2. Allowing for the fact that the physical dimensions of the touch overlay may exceed those of the pixel array. In this case, as points on the pixel array are touched, the range of values from the touch controller is smaller than its theoretical 0-4095 bits. Calibration enables the touch driver base class to correct for this.
3. Mapping (x,y) touch coordinates onto (row,col) screen coordinates. This must allow for landscape/portrait or upside down orientation. For example, if a display has 240x320 pixels and is mounted in portrait mode, a touch near the top left corner will issue something close to row=0, col=0. A touch near the bottom right will issue something close to row=319, col=239.
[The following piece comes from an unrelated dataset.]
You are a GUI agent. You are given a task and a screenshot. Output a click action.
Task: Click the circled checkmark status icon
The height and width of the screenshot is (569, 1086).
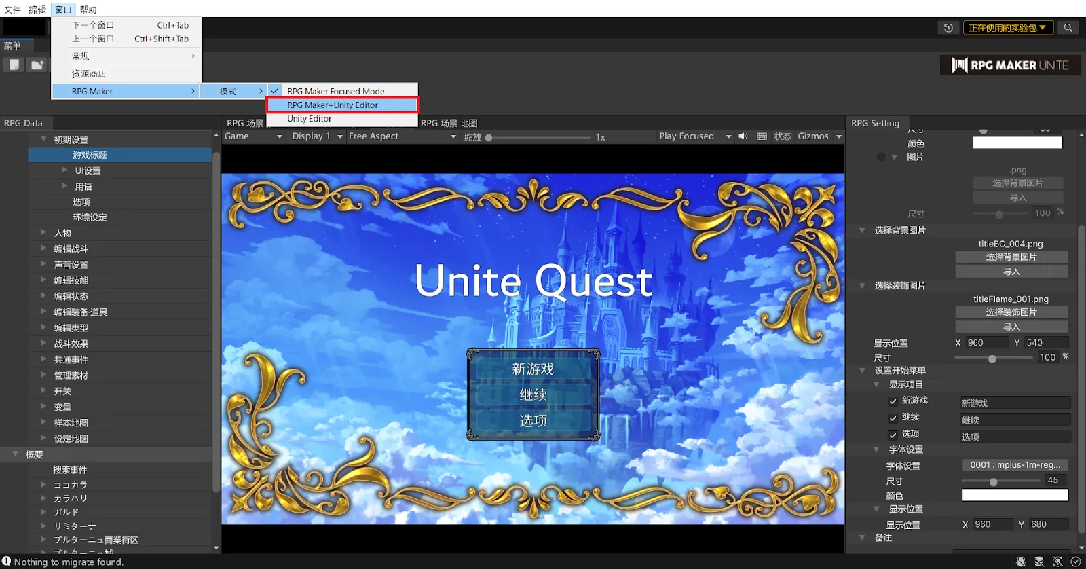(1075, 562)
The output of the calibration process is a line of code defining values for the touchpad driver's init method. This is documented below.

Determining the long axis is possible because the touch constructor takes as an arg the initialised display driver instance: the code can deduce the long axis from ssd.height and ssd.width (the pixel dimensions). Orientation can be deduced because touch.setup prompts the user to touch points in a specific order.

TSC2007

Constructor. This takes the following positional args:

• i2c An initialised I2C bus. Baudrate should be 100_000.
• ssd Initialised display driver instance.
• addr=0x48 I2C address of device.

Optional keyword-only arg:

• alen:int=10 This determines the post-processing done on touch samples. When a touch occurs a set of N samples is acquired and the mean is taken as the touch location. alen determines the size of the set.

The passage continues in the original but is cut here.